100% rye loaves are never shaped into a banneton at 90% hydration.
Rye works best at this hydration but makes a thick cake batter which you can bake in loaf tins.
But here you have a mix. I've never done a mix at this level before so don't know what type of dough it'll produce. But at such high percentage of rye i'm very sure you need to increase the hydration to get it off the ground.
You'll have to be the judge when you make the dough. Perhaps the AP will make it more manageable.
Asks in the dough for 680g starter but there is only 8g inoculation, should be 30g to even add up. That's doable only one to 11, starter to flour ratios.
I get total dough hydration of 60% hydration, a little on the dry side. If the water is upped to 65% that would be a total water weight of 700g, just add 60g more into the dough. It can still be too stiff so don't be afraid to have 50 to 100g of water waiting on the side to make 70 to 75% hydration.

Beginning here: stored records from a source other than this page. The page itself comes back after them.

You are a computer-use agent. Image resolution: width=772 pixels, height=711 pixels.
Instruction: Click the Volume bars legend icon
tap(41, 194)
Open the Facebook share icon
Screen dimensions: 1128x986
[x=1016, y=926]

I don't think the mixer should be beating the hell and tarnation out of the dough. Especially with a high amount of delicate pre-fermented rye. The higher the % of rye, the less it should be aggressively mixed. Mix only until moistened.
Ok, try this, first separate the AP wheat along with 200g of the water and beat it to develop gluten for 15 min. then stir in the rest of the water, starter, salt and rye flour and finish with light kneading. The rest of the instructions look fine to me.
The last shape "Shape into batards/boules" is just a little gentle nudging and docking, nothing too active.
The spreading could just have easily been caused from the scoring, right down the middle tends to thin out the middle, just like it baked out. Try more shallow "ribbed" cuts or no cuts at all. Or just dock the loaf with a toothpick. I think the loaf looks pretty good myself.
AbeNW11: I didn't express myself clearly. The formula calls for inoculating a mix 350g rye flour and 300g water with 8g of mature starter overnight.
The book I used is called Mein Brot Rezept ohne Kompromisse by Peter Kapp. I translated the recipe verbatim (no infringment of any copyright intended) The recipe is for a Bauernbrot.
So I soldier on. Neither my 75-year old neighbour (who loves German rye bread more than most other breads) nor I are going to give up yet. Thanks again for all your help, everyone.
I know what you meant. You certainly didn't mean creating a starter out of the sponge :)
That was never my issue. It did seem a bit on the dry side your recipe. Mini has pointed out a critical mistake.
Best of luck.
it doesn't add up. 350g rye + 300g water + 8g starter = 658g not the 680g starter stated in the dough recipe. You wanted to SEE the problem... there it is. The starter with 8g is a one to 44 feeding ratio.